(Recorded data)
^^^^^^^^^^^^^^^^

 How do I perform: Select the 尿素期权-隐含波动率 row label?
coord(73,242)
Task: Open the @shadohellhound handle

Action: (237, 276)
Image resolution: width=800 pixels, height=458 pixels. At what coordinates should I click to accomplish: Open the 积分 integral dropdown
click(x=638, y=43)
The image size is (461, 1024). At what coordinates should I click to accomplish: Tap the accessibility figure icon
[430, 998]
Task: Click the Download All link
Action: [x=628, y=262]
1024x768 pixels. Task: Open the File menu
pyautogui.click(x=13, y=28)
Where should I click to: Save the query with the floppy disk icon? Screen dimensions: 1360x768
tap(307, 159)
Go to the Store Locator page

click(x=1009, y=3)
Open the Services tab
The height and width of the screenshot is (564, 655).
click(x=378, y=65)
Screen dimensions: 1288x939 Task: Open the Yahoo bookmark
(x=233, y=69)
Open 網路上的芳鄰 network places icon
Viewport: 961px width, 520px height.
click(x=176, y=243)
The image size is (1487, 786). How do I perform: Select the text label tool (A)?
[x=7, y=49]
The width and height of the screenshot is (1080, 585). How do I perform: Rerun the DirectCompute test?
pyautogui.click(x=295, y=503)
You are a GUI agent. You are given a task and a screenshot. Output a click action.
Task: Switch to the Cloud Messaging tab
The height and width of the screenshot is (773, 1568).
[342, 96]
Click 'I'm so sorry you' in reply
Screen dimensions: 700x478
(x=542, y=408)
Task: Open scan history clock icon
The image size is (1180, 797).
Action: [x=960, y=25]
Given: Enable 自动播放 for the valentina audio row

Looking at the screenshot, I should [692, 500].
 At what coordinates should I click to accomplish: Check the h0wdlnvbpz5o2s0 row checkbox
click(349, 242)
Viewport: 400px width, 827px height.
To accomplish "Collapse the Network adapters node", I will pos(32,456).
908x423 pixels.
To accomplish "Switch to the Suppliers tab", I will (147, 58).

^^^^^^^^^^^^^^^^

Assigned task = Set down the entries again exactly as they are.

Finished task =
 How do I perform: Select the 尿素期权-隐含波动率 row label?
coord(73,242)
Task: Open the @shadohellhound handle

Action: (237, 276)
Image resolution: width=800 pixels, height=458 pixels. At what coordinates should I click to accomplish: Open the 积分 integral dropdown
click(x=638, y=43)
The image size is (461, 1024). At what coordinates should I click to accomplish: Tap the accessibility figure icon
[430, 998]
Task: Click the Download All link
Action: [x=628, y=262]
1024x768 pixels. Task: Open the File menu
pyautogui.click(x=13, y=28)
Where should I click to: Save the query with the floppy disk icon? Screen dimensions: 1360x768
tap(307, 159)
Go to the Store Locator page

click(x=1009, y=3)
Open the Services tab
The height and width of the screenshot is (564, 655).
click(x=378, y=65)
Screen dimensions: 1288x939 Task: Open the Yahoo bookmark
(x=233, y=69)
Open 網路上的芳鄰 network places icon
Viewport: 961px width, 520px height.
click(x=176, y=243)
The image size is (1487, 786). How do I perform: Select the text label tool (A)?
[x=7, y=49]
The width and height of the screenshot is (1080, 585). How do I perform: Rerun the DirectCompute test?
pyautogui.click(x=295, y=503)
You are a GUI agent. You are given a task and a screenshot. Output a click action.
Task: Switch to the Cloud Messaging tab
The height and width of the screenshot is (773, 1568).
[342, 96]
Click 'I'm so sorry you' in reply
Screen dimensions: 700x478
(x=542, y=408)
Task: Open scan history clock icon
The image size is (1180, 797).
Action: [x=960, y=25]
Given: Enable 自动播放 for the valentina audio row

Looking at the screenshot, I should [692, 500].
 At what coordinates should I click to accomplish: Check the h0wdlnvbpz5o2s0 row checkbox
click(349, 242)
Viewport: 400px width, 827px height.
To accomplish "Collapse the Network adapters node", I will pos(32,456).
908x423 pixels.
To accomplish "Switch to the Suppliers tab", I will (147, 58).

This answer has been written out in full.